Directions =>
Convert the lines below into a JSON list of strings, one string per line, and leave out any blank lines.
######
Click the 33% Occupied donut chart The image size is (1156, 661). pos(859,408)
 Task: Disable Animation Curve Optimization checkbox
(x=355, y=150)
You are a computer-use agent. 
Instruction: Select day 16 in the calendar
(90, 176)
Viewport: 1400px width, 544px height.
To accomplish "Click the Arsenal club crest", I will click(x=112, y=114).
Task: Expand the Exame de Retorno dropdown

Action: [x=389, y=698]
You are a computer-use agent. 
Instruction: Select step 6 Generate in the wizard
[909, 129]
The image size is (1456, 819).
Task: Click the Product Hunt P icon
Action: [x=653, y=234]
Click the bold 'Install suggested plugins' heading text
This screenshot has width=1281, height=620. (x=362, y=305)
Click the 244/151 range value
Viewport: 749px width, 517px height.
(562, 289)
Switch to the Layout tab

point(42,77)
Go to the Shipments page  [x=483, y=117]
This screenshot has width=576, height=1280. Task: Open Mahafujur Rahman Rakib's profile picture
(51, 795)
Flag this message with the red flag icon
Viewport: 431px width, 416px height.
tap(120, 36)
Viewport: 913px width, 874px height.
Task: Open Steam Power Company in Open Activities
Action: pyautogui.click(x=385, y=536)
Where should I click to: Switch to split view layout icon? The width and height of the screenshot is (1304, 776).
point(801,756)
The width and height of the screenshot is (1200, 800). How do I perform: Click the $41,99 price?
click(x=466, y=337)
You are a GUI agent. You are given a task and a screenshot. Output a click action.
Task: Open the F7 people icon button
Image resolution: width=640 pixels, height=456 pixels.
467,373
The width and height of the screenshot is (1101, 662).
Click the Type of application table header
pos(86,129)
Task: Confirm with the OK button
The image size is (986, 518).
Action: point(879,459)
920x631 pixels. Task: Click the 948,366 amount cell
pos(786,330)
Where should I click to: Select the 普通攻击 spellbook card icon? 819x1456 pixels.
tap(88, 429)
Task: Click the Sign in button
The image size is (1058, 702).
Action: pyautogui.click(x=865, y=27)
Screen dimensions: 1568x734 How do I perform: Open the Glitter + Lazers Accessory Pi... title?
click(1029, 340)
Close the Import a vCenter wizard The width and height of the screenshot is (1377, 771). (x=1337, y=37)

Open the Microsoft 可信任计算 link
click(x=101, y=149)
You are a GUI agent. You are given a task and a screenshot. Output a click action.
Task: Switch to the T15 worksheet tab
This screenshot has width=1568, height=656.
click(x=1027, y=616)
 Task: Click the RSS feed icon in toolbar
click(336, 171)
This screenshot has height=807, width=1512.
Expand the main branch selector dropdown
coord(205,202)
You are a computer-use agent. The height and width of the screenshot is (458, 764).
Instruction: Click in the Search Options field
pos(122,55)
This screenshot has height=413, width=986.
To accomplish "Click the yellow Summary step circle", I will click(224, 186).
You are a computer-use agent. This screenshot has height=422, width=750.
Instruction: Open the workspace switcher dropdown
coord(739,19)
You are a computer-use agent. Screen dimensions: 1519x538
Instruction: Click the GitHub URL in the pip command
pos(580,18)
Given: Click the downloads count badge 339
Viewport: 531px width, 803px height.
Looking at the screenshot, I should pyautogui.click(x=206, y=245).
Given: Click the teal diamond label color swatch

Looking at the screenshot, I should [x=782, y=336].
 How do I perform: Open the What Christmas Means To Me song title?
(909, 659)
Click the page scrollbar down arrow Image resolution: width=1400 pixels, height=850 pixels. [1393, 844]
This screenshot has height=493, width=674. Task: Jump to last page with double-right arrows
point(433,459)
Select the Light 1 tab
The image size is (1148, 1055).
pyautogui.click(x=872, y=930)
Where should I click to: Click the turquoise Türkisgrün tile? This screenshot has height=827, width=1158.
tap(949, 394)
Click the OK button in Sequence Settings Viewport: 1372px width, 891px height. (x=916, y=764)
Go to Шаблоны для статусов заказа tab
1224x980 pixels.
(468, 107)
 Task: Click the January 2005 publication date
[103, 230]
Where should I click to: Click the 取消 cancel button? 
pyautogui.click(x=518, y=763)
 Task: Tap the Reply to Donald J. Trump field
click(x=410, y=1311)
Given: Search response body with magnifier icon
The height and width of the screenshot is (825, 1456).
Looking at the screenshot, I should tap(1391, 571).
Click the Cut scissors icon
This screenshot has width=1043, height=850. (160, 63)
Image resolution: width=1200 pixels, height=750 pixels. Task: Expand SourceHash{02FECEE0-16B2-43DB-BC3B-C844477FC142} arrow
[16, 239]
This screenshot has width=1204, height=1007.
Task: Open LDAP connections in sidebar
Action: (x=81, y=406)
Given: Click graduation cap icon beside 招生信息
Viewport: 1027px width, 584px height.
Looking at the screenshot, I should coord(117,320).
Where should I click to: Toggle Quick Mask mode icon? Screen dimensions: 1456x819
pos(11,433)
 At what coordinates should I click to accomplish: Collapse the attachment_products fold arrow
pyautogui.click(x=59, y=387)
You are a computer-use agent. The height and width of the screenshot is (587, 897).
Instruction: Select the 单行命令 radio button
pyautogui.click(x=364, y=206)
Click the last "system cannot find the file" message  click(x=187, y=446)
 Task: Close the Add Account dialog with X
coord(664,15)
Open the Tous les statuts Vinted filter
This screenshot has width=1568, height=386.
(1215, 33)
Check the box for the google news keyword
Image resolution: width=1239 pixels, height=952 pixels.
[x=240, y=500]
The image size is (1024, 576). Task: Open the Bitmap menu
######
Answer to the exercise =>
[
  "Click the 33% Occupied donut chart The image size is (1156, 661). pos(859,408)",
  " Task: Disable Animation Curve Optimization checkbox",
  "(x=355, y=150)",
  "You are a computer-use agent. ",
  "Instruction: Select day 16 in the calendar",
  "(90, 176)",
  "Viewport: 1400px width, 544px height.",
  "To accomplish \"Click the Arsenal club crest\", I will click(x=112, y=114).",
  "Task: Expand the Exame de Retorno dropdown",
  "Action: [x=389, y=698]",
  "You are a computer-use agent. ",
  "Instruction: Select step 6 Generate in the wizard",
  "[909, 129]",
  "The image size is (1456, 819).",
  "Task: Click the Product Hunt P icon",
  "Action: [x=653, y=234]",
  "Click the bold 'Install suggested plugins' heading text",
  "This screenshot has width=1281, height=620. (x=362, y=305)",
  "Click the 244/151 range value",
  "Viewport: 749px width, 517px height.",
  "(562, 289)",
  "Switch to the Layout tab",
  "point(42,77)",
  "Go to the Shipments page  [x=483, y=117]",
  "This screenshot has width=576, height=1280. Task: Open Mahafujur Rahman Rakib's profile picture",
  "(51, 795)",
  "Flag this message with the red flag icon",
  "Viewport: 431px width, 416px height.",
  "tap(120, 36)",
  "Viewport: 913px width, 874px height.",
  "Task: Open Steam Power Company in Open Activities",
  "Action: pyautogui.click(x=385, y=536)",
  "Where should I click to: Switch to split view layout icon? The width and height of the screenshot is (1304, 776).",
  "point(801,756)",
  "The width and height of the screenshot is (1200, 800). How do I perform: Click the $41,99 price?",
  "click(x=466, y=337)",
  "You are a GUI agent. You are given a task and a screenshot. Output a click action.",
  "Task: Open the F7 people icon button",
  "Image resolution: width=640 pixels, height=456 pixels.",
  "467,373",
  "The width and height of the screenshot is (1101, 662).",
  "Click the Type of application table header",
  "pos(86,129)",
  "Task: Confirm with the OK button",
  "The image size is (986, 518).",
  "Action: point(879,459)",
  "920x631 pixels. Task: Click the 948,366 amount cell",
  "pos(786,330)",
  "Where should I click to: Select the 普通攻击 spellbook card icon? 819x1456 pixels.",
  "tap(88, 429)",
  "Task: Click the Sign in button",
  "The image size is (1058, 702).",
  "Action: pyautogui.click(x=865, y=27)",
  "Screen dimensions: 1568x734 How do I perform: Open the Glitter + Lazers Accessory Pi... title?",
  "click(1029, 340)",
  "Close the Import a vCenter wizard The width and height of the screenshot is (1377, 771). (x=1337, y=37)",
  "Open the Microsoft 可信任计算 link",
  "click(x=101, y=149)",
  "You are a GUI agent. You are given a task and a screenshot. Output a click action.",
  "Task: Switch to the T15 worksheet tab",
  "This screenshot has width=1568, height=656.",
  "click(x=1027, y=616)",
  " Task: Click the RSS feed icon in toolbar",
  "click(336, 171)",
  "This screenshot has height=807, width=1512.",
  "Expand the main branch selector dropdown",
  "coord(205,202)",
  "You are a computer-use agent. The height and width of the screenshot is (458, 764).",
  "Instruction: Click in the Search Options field",
  "pos(122,55)",
  "This screenshot has height=413, width=986.",
  "To accomplish \"Click the yellow Summary step circle\", I will click(224, 186).",
  "You are a computer-use agent. This screenshot has height=422, width=750.",
  "Instruction: Open the workspace switcher dropdown",
  "coord(739,19)",
  "You are a computer-use agent. Screen dimensions: 1519x538",
  "Instruction: Click the GitHub URL in the pip command",
  "pos(580,18)",
  "Given: Click the downloads count badge 339",
  "Viewport: 531px width, 803px height.",
  "Looking at the screenshot, I should pyautogui.click(x=206, y=245).",
  "Given: Click the teal diamond label color swatch",
  "Looking at the screenshot, I should [x=782, y=336].",
  " How do I perform: Open the What Christmas Means To Me song title?",
  "(909, 659)",
  "Click the page scrollbar down arrow Image resolution: width=1400 pixels, height=850 pixels. [1393, 844]",
  "This screenshot has height=493, width=674. Task: Jump to last page with double-right arrows",
  "point(433,459)",
  "Select the Light 1 tab",
  "The image size is (1148, 1055).",
  "pyautogui.click(x=872, y=930)",
  "Where should I click to: Click the turquoise Türkisgrün tile? This screenshot has height=827, width=1158.",
  "tap(949, 394)",
  "Click the OK button in Sequence Settings Viewport: 1372px width, 891px height. (x=916, y=764)",
  "Go to Шаблоны для статусов заказа tab",
  "1224x980 pixels.",
  "(468, 107)",
  " Task: Click the January 2005 publication date",
  "[103, 230]",
  "Where should I click to: Click the 取消 cancel button? ",
  "pyautogui.click(x=518, y=763)",
  " Task: Tap the Reply to Donald J. Trump field",
  "click(x=410, y=1311)",
  "Given: Search response body with magnifier icon",
  "The height and width of the screenshot is (825, 1456).",
  "Looking at the screenshot, I should tap(1391, 571).",
  "Click the Cut scissors icon",
  "This screenshot has width=1043, height=850. (160, 63)",
  "Image resolution: width=1200 pixels, height=750 pixels. Task: Expand SourceHash{02FECEE0-16B2-43DB-BC3B-C844477FC142} arrow",
  "[16, 239]",
  "This screenshot has width=1204, height=1007.",
  "Task: Open LDAP connections in sidebar",
  "Action: (x=81, y=406)",
  "Given: Click graduation cap icon beside 招生信息",
  "Viewport: 1027px width, 584px height.",
  "Looking at the screenshot, I should coord(117,320).",
  "Where should I click to: Toggle Quick Mask mode icon? Screen dimensions: 1456x819",
  "pos(11,433)",
  " At what coordinates should I click to accomplish: Collapse the attachment_products fold arrow",
  "pyautogui.click(x=59, y=387)",
  "You are a computer-use agent. The height and width of the screenshot is (587, 897).",
  "Instruction: Select the 单行命令 radio button",
  "pyautogui.click(x=364, y=206)",
  "Click the last \"system cannot find the file\" message  click(x=187, y=446)",
  " Task: Close the Add Account dialog with X",
  "coord(664,15)",
  "Open the Tous les statuts Vinted filter",
  "This screenshot has width=1568, height=386.",
  "(1215, 33)",
  "Check the box for the google news keyword",
  "Image resolution: width=1239 pixels, height=952 pixels.",
  "[x=240, y=500]",
  "The image size is (1024, 576). Task: Open the Bitmap menu"
]